Dr Butlin said he had seen the issues with regulation raised at the Daylesford consultation affect farmers across the state.
“The pattern of issues tend to involve how food is regulated, planning and sometimes people encounter building regulations that seem a bit strange,” he said.
“I do see evidence that in a number of areas regulation seems to have been originally developed with large scale farming in mind... but when you are wanting to try something that is new or a bit different or small scale some of those costs of regulations designed for big organisations can be very substantial when you are a small player.”
Dr Butlin will continue consultation with farmers across the state over the next month before presenting a report of findings and recommendations to the treasurer.
He will also provide feedback to regulators including local councils, Department of Health and Human Services food safety unit, Prime Safe and Dairy Food Safety.
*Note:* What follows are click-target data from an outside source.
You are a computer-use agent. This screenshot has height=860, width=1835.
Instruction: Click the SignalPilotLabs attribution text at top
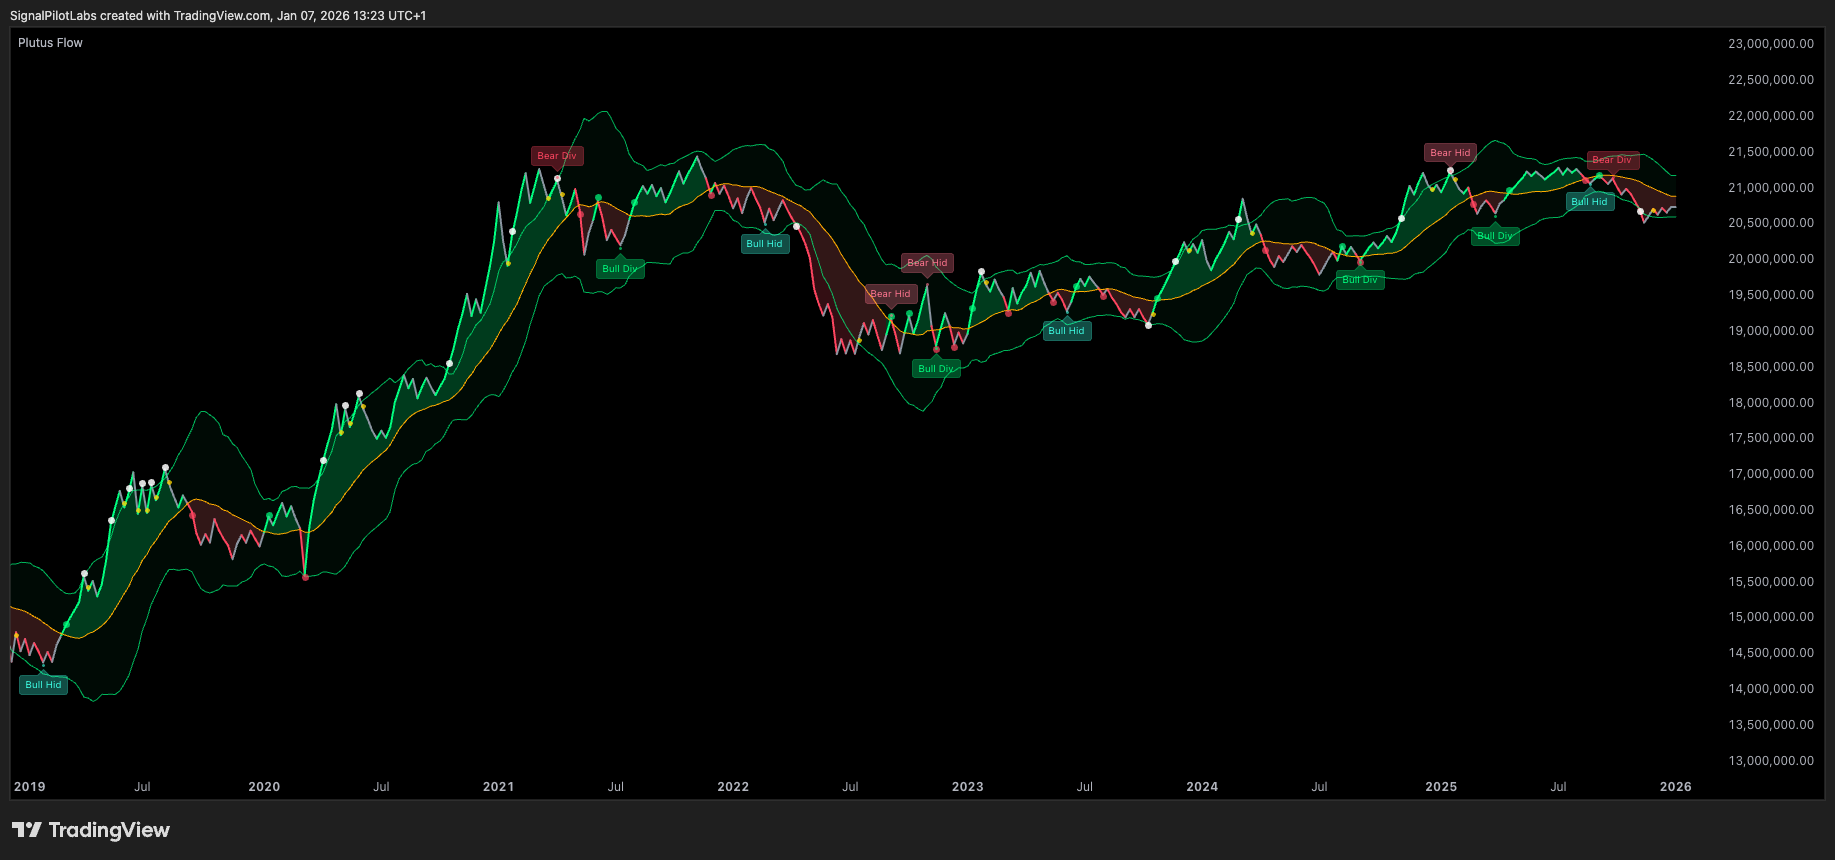(x=218, y=16)
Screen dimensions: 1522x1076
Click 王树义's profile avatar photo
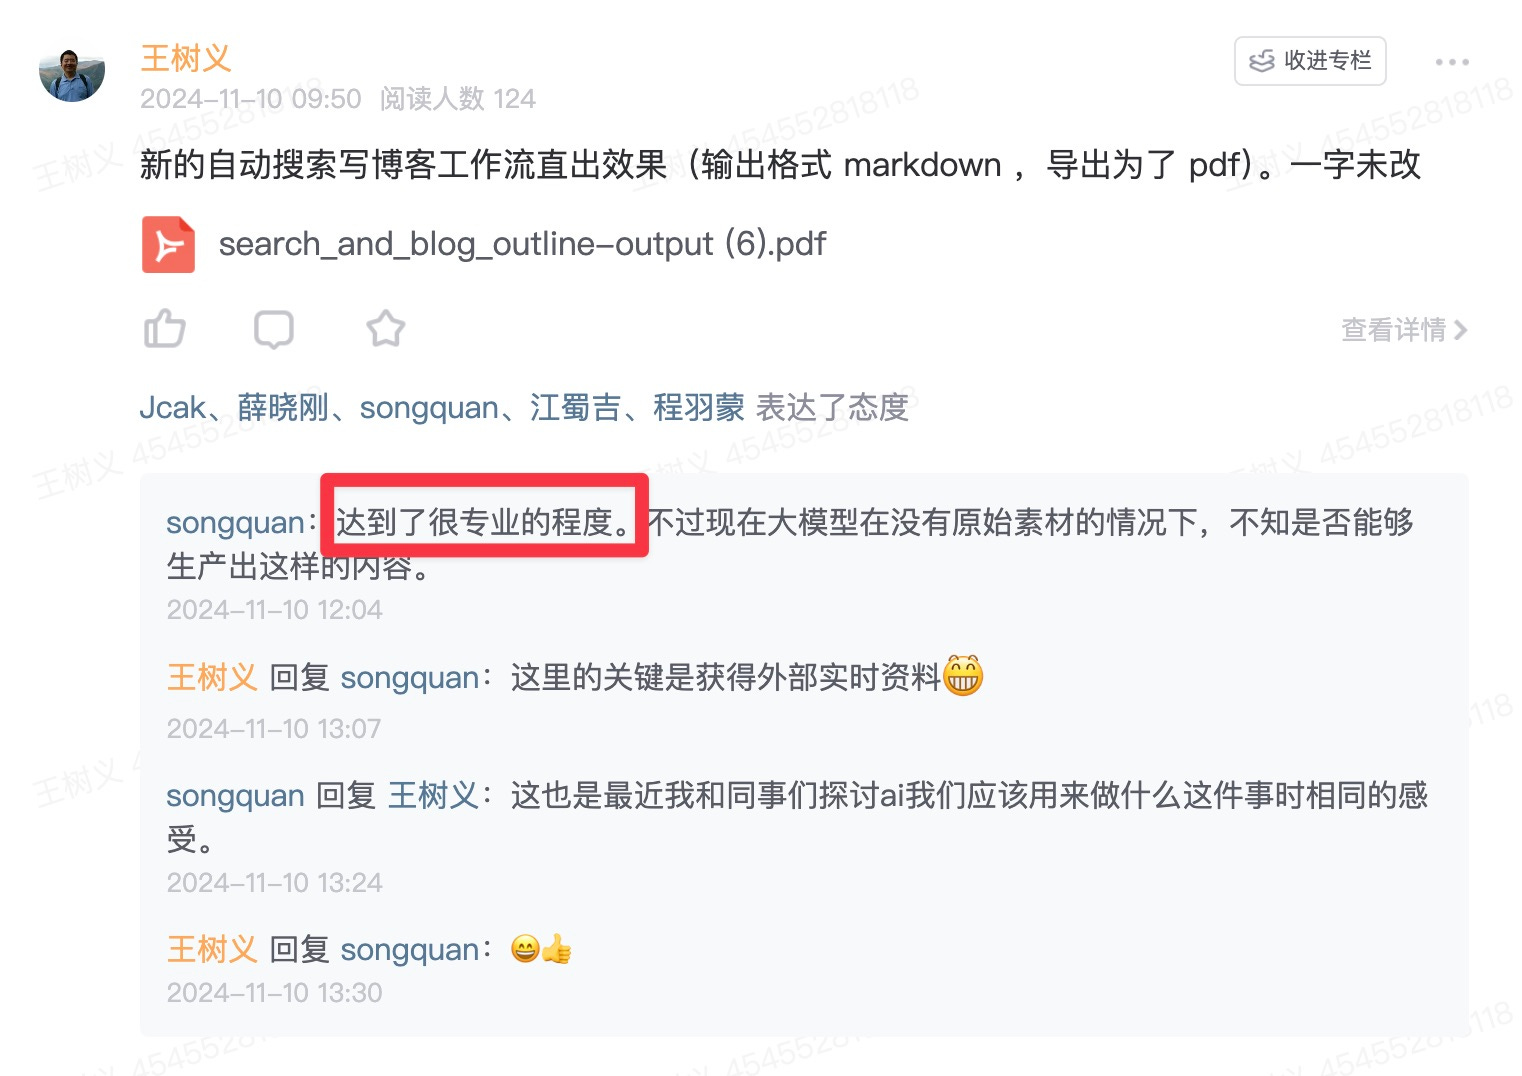(72, 74)
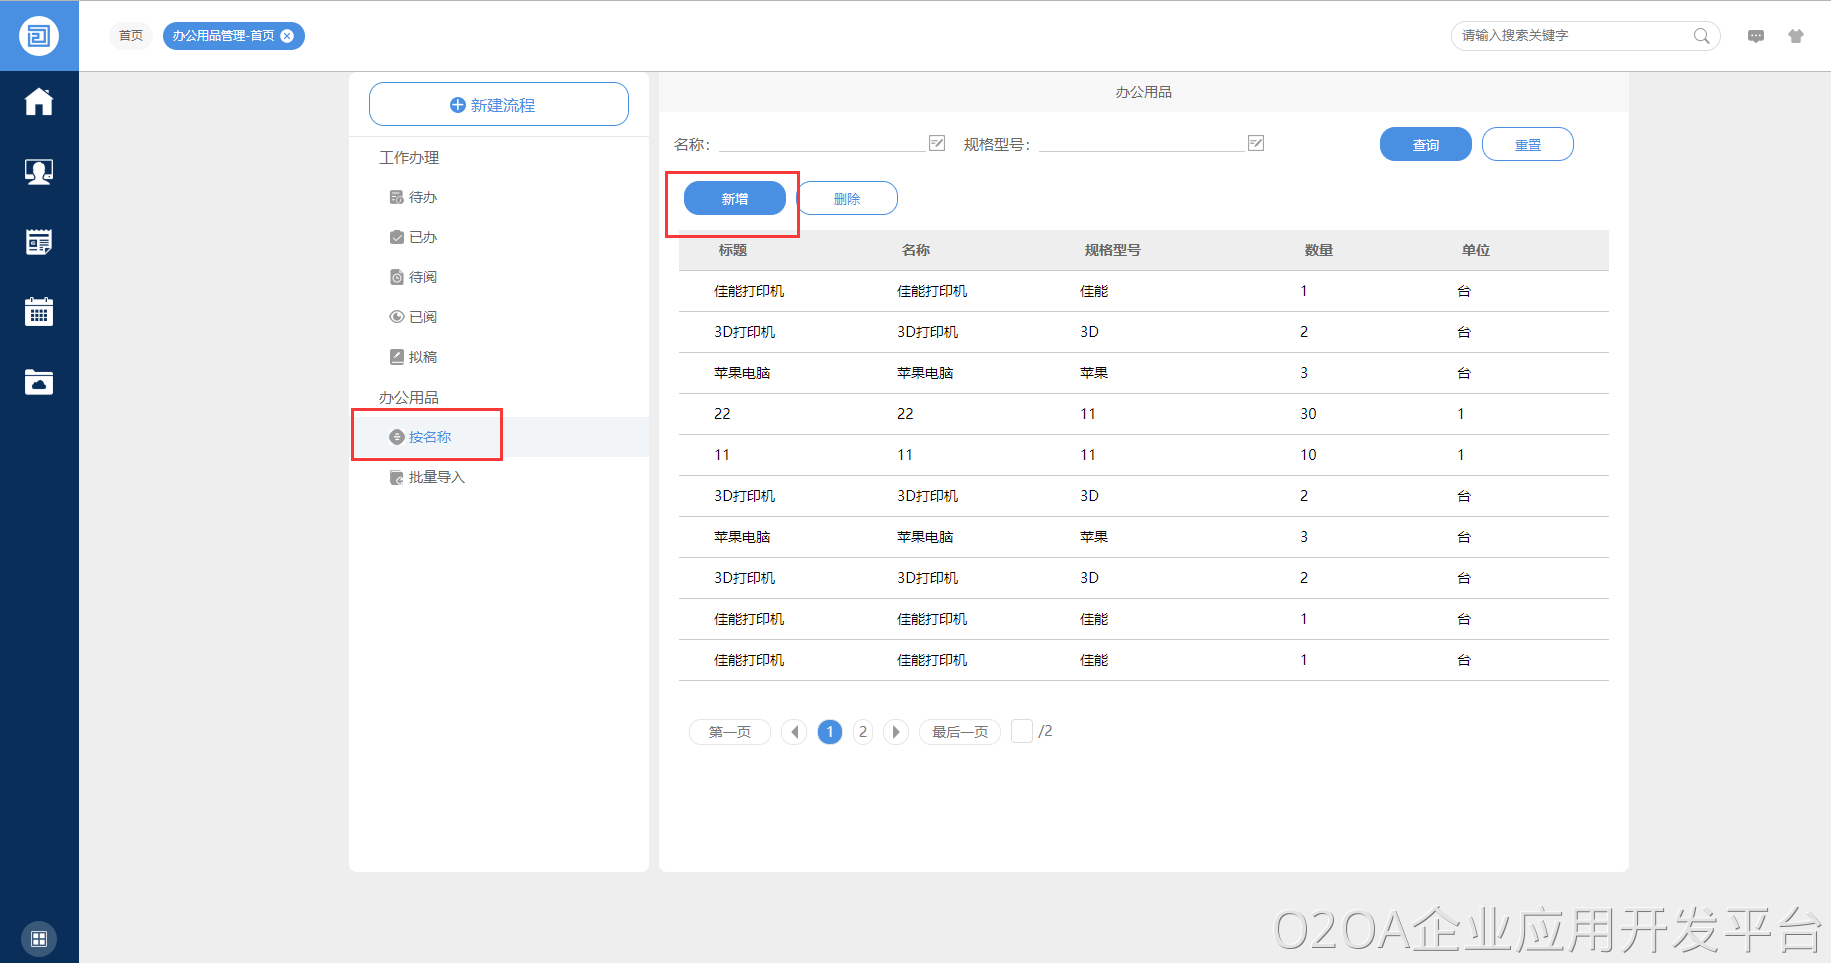Viewport: 1831px width, 963px height.
Task: Open the calendar icon in left sidebar
Action: [39, 312]
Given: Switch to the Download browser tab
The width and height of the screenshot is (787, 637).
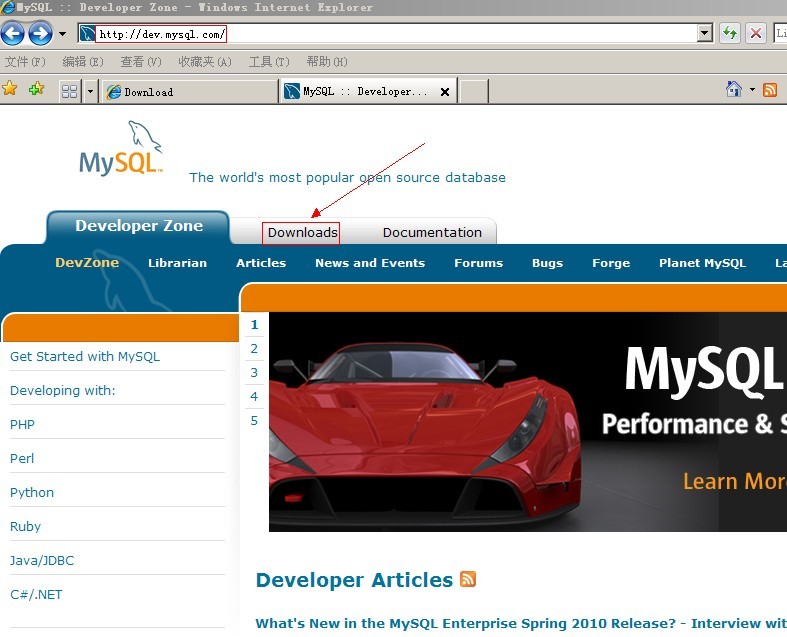Looking at the screenshot, I should [x=188, y=92].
Daylesford Macedon Produce chair Alla-Wolf Tasker AM said the consultation was a great opportunity to hear a collective voice.
“What we had is not one person talking about a particular issue but three others reinforcing the fact that they have had the same experience,” she said.
“There is an awful lot of potential being stifled as a result of red tape. One of the things I had always wanted was to be able to develop a local food community much like what I saw when I was training as a chef in France. It didn’t exist here because Australia was built on big agricultural concerns where food was a commodity grown on big farms and transported elsewhere. It was not about a local economy at all and it certainly wasn’t about small scale artisanal farms. We now have it but we are not taking full advantage.
“I can’t just roll up at a farm and ask for some meat, because it is usually processed elsewhere, packaged elsewhere and it needs to have particular storage regulations around it. But most of the regulations are around big business, they are not designed for small business, so the access to that food is quite difficult.
“The winds of change are starting to move but it is a big system and I think that it is about the recognition that the Australian agricultural industry isn’t just about big agriculture, it is also about these really small sustainable farms.”